I admit I felt slightly obnoxious doing this, but then I remembered what it feels like to be hiking at two o’clock in the afternoon under the full desert sun. I heard vague death threats from the darkened tents around me but knew that my mission was too important to be deterred. I rolled through the playlist on my phone for inspiration and settled on a solid punk rock repertoire, finishing off with a loud, slightly off-tune cover of The Ramones.
This worked. By 4:15 AM, I had every fellow hiker out of their tent, some of them distinctly furious, and yet, an hour later, we were on our way, all of us packed and ready and hiking out of the canyon before the break of dawn.

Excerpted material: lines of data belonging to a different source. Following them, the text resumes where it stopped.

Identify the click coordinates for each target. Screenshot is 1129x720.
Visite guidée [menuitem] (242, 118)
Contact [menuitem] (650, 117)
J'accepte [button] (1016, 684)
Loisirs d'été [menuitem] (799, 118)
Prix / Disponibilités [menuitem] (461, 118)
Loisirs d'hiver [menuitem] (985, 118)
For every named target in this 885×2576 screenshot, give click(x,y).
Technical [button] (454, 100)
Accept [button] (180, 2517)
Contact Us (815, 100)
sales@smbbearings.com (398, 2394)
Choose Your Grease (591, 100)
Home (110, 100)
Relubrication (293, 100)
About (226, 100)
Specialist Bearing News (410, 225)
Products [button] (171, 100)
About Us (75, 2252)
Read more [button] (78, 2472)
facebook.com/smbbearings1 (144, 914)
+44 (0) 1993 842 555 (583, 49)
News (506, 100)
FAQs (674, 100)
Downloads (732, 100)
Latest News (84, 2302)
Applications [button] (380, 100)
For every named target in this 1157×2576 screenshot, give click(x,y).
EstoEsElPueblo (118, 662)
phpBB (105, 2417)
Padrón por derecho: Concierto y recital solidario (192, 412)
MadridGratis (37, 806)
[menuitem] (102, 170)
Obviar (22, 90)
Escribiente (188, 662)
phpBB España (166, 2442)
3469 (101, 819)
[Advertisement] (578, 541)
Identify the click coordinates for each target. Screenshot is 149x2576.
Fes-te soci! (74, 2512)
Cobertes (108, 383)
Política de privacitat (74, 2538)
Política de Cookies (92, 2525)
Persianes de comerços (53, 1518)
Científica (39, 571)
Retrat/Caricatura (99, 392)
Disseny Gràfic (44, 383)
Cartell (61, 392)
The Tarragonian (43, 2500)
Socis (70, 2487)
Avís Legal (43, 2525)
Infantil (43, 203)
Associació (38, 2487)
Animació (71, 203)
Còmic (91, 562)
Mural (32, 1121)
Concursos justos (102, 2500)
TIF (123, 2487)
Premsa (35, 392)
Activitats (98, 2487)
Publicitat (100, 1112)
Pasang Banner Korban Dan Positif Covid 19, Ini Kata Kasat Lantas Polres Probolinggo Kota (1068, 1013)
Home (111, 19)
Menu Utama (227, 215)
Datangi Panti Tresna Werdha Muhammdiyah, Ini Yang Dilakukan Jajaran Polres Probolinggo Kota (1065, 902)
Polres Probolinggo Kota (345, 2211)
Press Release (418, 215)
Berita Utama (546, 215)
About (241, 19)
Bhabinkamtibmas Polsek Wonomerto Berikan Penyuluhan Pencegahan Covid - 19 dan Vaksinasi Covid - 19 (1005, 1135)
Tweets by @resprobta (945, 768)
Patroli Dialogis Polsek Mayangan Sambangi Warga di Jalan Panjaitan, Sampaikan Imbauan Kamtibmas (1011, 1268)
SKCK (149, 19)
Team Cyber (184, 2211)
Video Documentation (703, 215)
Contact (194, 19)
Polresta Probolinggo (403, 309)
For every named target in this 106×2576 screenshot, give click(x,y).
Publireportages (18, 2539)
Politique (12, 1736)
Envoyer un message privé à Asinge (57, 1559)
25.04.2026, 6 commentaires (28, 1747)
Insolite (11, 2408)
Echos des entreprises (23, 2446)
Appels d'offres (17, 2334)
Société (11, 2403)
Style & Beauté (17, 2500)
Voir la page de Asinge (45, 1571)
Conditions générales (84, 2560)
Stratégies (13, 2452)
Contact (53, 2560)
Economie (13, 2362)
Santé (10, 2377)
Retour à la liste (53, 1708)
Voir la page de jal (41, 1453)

For a few days now, the group has been discussing the right and wrong of my waking them all up with loud punk rock songs, and yet nobody has challenged the positive result, which is that we are all leaving early in the morning, enjoying the coolness of the trail before the real heat bears down upon us, and finishing earlier each day. As for me, I am willing to be the bad guy. Even if nobody wants to speak to me for the first few hours of the day as they sleep walk until daylight. We are all hiking in a state of semi-consciousness anyway, tracing this long line across the desert, thinking or not thinking, stepping forward or dropping back for a while, each of us at our own pace. We already know we rely on one another—all of us. We all need that extra push from our fellow hikers, be it early in the morning, or halfway up the mountain, or after our lunch break when it’s time to face the heat once more. Together, there is enough strength and persistence to go around, and when that runs out, we always have our donkey, the stubborn and quirky William Shakespeare—our walking oasis—trotting along the scary cliffs and switchbacks, his four hooves marching along as if this whole Jordan Trail thing is a cakewalk at the county fair, and he has already won first prize.